In truth, it's not even been two full days since I put on my out of office, yet I feel so incredibly relaxed. I've laughed, I've slept, I've eaten (loads, with zero regret) and inhaled these special moments with my family. 

Dad has made me copious cups of tea. Uncle Del has matched this with a glass of fizz or rum punch for every round, and I've danced around the living room with them listening to good soulful music for hours. I spent the majority of Christmas Day in my pj's, just freshening up and changing in time for dinner. 

And I feel bloody fantastic. 

When I got home on Christmas Eve, my mum had to finish my sentences, because I'd got to the point of tiredness where I could barely formulate words. I stared into one of the cupboards for five minutes solid, with no clue why I was there (FYI, I was looking for flour to thicken gravy). It seems my brain checked out the minute I left work. This rest was of the utmost necessity.
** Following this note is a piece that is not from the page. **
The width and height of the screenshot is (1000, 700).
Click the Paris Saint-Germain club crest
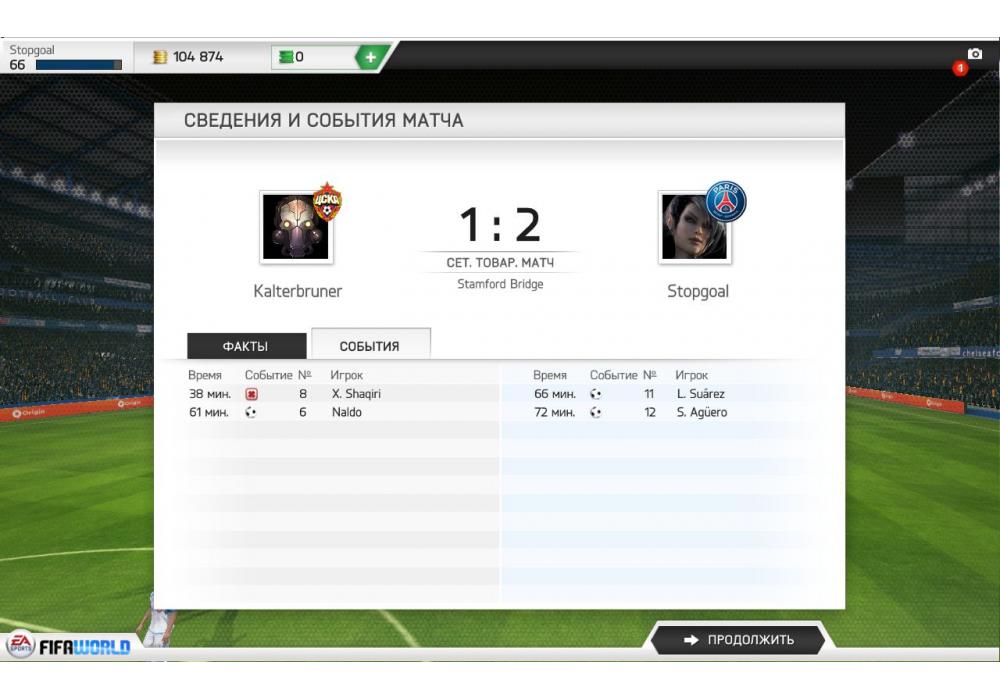tap(726, 201)
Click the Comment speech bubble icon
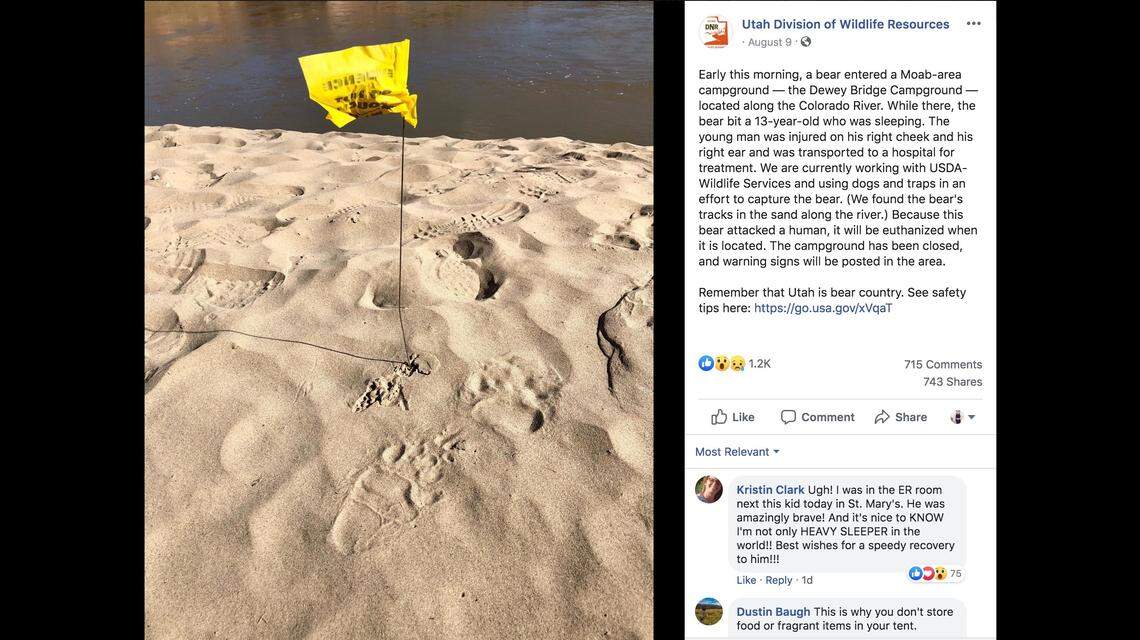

And now the main meal is over, there's the chance to take a few moments and think about life, as you do at the end of any given period or expanse of time. What do I want for the year ahead, what are my #goals, you know the usual. I have a few things in mind, but in the main, I want to take each day as it comes. 

Blog-wise though, I think I know where I'm headed: back to basics. I had this moment of clarity in the bath this morning (I had time for a bath!), and I just thought "fuck perfection".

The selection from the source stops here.